Under GDPR you have the right to:

  • access the personal data we hold about you;
  • request correction of inaccurate data;
  • request deletion of your data ("right to be forgotten");
  • restrict or object to processing;
  • receive your data in a portable format;
  • withdraw consent at any time;
  • lodge a complaint with the Dutch Data Protection Authority (Autoriteit Persoonsgegevens) at autoriteitpersoonsgegevens.nl.

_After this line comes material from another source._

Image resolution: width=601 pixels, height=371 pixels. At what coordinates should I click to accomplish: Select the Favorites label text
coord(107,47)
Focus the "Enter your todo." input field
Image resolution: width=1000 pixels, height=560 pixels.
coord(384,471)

To exercise any of these rights, email support@couplelock.com. We respond within 30 days.

8. Cookies

We use the following cookies:

  • Essential — session management, rate limiting, CSRF protection. No consent required.
  • Analytics (PostHog) — only set after you accept the cookie banner. Used to understand how people use the Service.
  • Payment (Stripe)— set by Stripe's embedded checkout for fraud prevention.

9. Security

Data is transmitted over HTTPS, stored encrypted at rest where supported by the processor, and access is limited to authorised personnel. Despite reasonable measures no internet transmission is 100% secure; by using the Service you acknowledge this residual risk.

10. Children

The Service is not intended for anyone under 16. If you believe a child has used the Service and given us personal data, contact us and we will delete it.

11. AI-generated content

Wallpapers are generated by an AI model (Google Gemini). The resulting image is a synthetic interpretation of your photo and may not be an accurate representation. Generated images are watermarked until payment is completed and are not used to train AI models.

12. Changes

We may update this policy. Material changes will be announced on this page with a new "last updated" date. Continued use of the Service after changes constitutes acceptance.